5. finalmente: Cuando el hombre se entrega, Dios obra.
Lo cual es la obra perfecta del puro amor. Porque ese amor, que fue viviendo, que fue creciendo por los caminos del conocer..., cuando llega a ser sumo, total; cuando con todo el corazón, porque ya no le quedan capacidades amorosas para amar nada fuera de Dios, pues a sí mismo se niega y de todas las criaturas prescinde y para todas y para sí mismo queda como muerto, cuando esto ocurre, el hombre se entrega... Como muerto a la vida de imperfección que llevaba, dirigida por su razón, por su prudencia, por su egoísmo, más o menos disimulado. Como muerto a una vida que era incompatible con la vida sobrenatural, tan sólo sobrenatural; con la vida de Dios, que en él va a comenzar ahora plenamente.
Y entonces es cuando el hombre se convierte en un miembro vivo y perfectamente sano del Cuerpo místico de Jesucristo, dócilísimo a la acción vital de la Cabeza, dócilísimo a la dirección y al imperio y a la acción vital de su Santo Espíritu, que ya sin estorbos ni resistencias toma posesión del alma.
Nuestro yo queda allí, pero totalmente entregado al yo divino, sumado al yo divino, como si a Cristo le ofreciéramos une humanité de surcroit, como dice sor Isabel de la Trinidad; una humanidad sobreañadida, a la que en el seno purísimo de María se dignó tomar por nosotros y para redención nuestra. Le ofrecemos a Cristo nuestra pobre humanidad personal, ya purificada y sublimada por su gracia y por su amor, para que en ella pueda El seguir viviendo sobre la tierra y continuando su obra redentora. Y así es como puede llegar el hombre a decir: «Ya no soy yo quien vive, sino que Cristo vive en mí».
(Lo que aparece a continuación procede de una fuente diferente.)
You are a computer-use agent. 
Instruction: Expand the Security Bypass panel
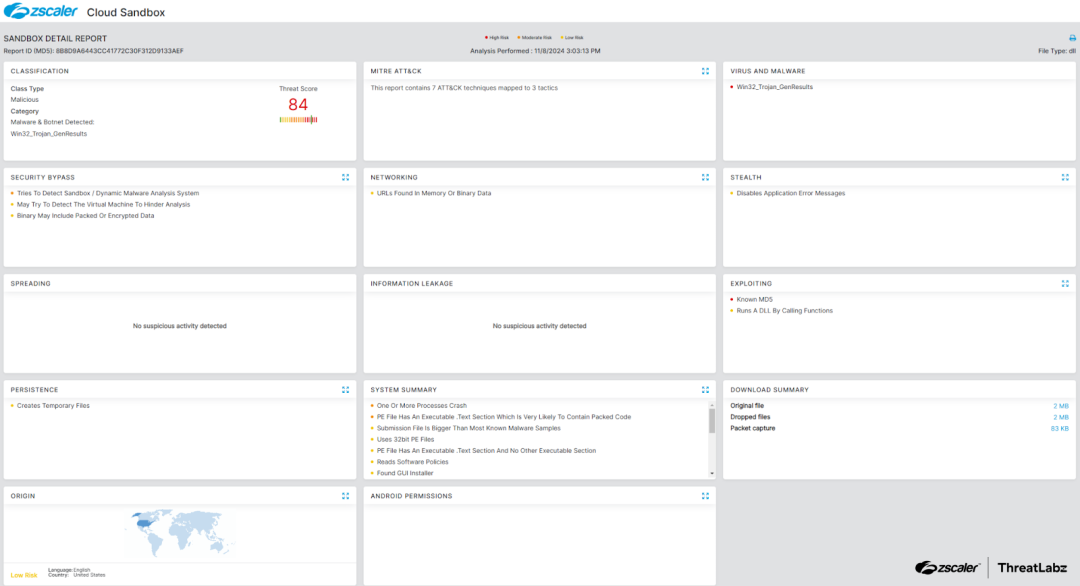click(345, 177)
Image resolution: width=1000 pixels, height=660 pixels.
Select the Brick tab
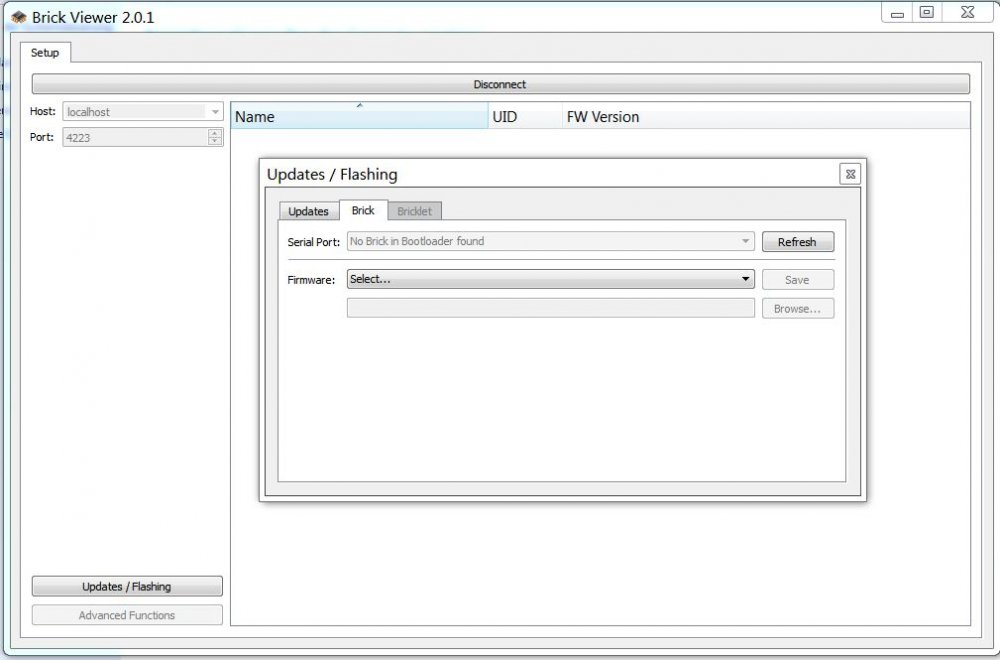[x=363, y=210]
El hombre se vació por completo de sí mismo y de todo ser creado para llenarse de Dios; el hombre murió a sí mismo como hijo de Adán, para resucitar o nacer de nuevo, «no de la carne ni de la sangre», sino del Espíritu de Dios; el hombre se negó a sí mismo, se enajenó a sí mismo, porque a sí mismo con todas sus energías y capacidades se entregó a Dios. El Verbo de Dios se unió primero a nuestra humanidad en Cristo con una unión hipostática, uniendo a la persona divina la humana naturaleza impersonal, es decir, sin más persona que la segunda de la Santísima Trinidad. Ahora quiere unirse con nuestra humanidad personal con unión mística, es decir, misteriosa también, no sólo sin detrimento de nuestra propia persona, sino sublimándola, divinizándola (Ego dixi dii estis), dándosele El mismo en posesión, a la vez que el alma queda por El totalmente poseída.
Ese es el término de la vida cristiana. En eso consiste la perfección; en eso consiste la santidad: en esa unión mística, inefable, con Dios, en la que ya sin estorbos sólo Dios vive y obra en nosotros. No viven en nosotros las criaturas, que han perdido sobre nosotros todo influjo, toda atracción. No vive nuestro yo en cuanto nuestro, porque se enajenó a sí mismo, entregándose a Dios totalmente. Y cuando el hombre así se entrega, el que obra en nosotros es sólo Dios.